What I ended up sharing with them was that in spite of everything you hear, you can’t do marriage in a silo and do it well. As my husband and I celebrated, we thought about all of the people who have walked this road with us. Both of our families have been there, but so have a lot of other people young and old. Some of them were actually at our wedding and are still actively in relationships with us today. Others have come along more recently, but they all have played a very significant role in helping us build a healthy, long-lasting marriage.

I watched the different reactions to my comments. Some people were nodding their heads as if they totally understood while others were looking at me with suspicion or disbelief. As the discussion unfolded, many of them shared that they didn’t think they needed their family or other people to help them be successful in marriage. What really mattered was that they found someone who truly loved them. Love would carry them through.

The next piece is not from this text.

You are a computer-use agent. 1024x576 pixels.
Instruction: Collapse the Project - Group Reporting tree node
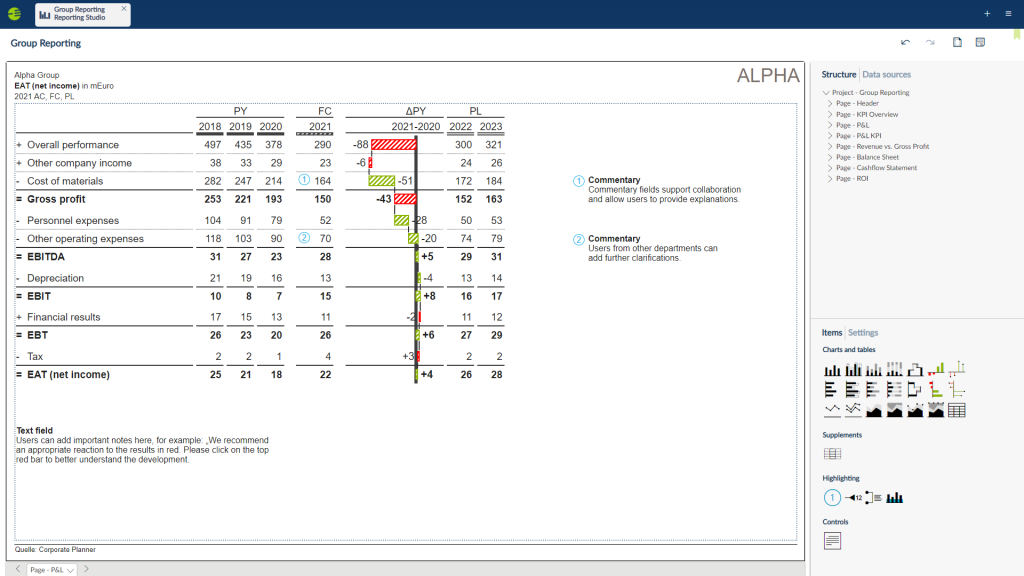click(x=825, y=93)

That made me think about what one of our wise mentors, who was in his 90s, once said, “If you are driving along a country road and you see a turtle on a fence post, you know it didn’t get there by itself.” With all my years of marriage experience, both personally and professionally, I believe that statement rings true. Most successful people will tell you they didn’t get where they are by themselves; there were people along the way who took them under their wing.

Perhaps you are planning to ask someone to marry you over the holidays. Maybe you’re engaged or are a newlywed. If you were my friend, here are some words of wisdom I would pass along based on what I have learned:

• Get off to a great start by participating in premarital preparation. If you are already married, make plans to attend a marriage enrichment class. I would be a wealthy women if I had a dime for every time a couple has told me, “If we had known how helpful this would be, we would have taken the class a long time ago.”

• Hang out with people who believe in you and in your marriage. It is not usually a good idea to spend time with people who don’t share your values; when the going gets tough, they are usually the first ones to tell you to throw in the towel instead of encouraging you to work it out.

• Look for couples at your place of worship, in your neighborhood and in your community who have been married for a long time and make it a point to get to know them and learn from their experience. We found couples who had been married for many years and clearly had a great relationship. They encouraged us, offered wisdom, prayed for us and held us accountable through the good and the tough times. And they continue to do so.

A marriage relationship isn’t just about you, it is about the people you choose to surround yourself with who are willing to tell you the truth even when you don’t want to hear it!

Julie Baumgardner is the executive director of First Things First, an organization dedicated to strengthening marriages and families through education, collaboration and mobilization. She can be reached at [email protected]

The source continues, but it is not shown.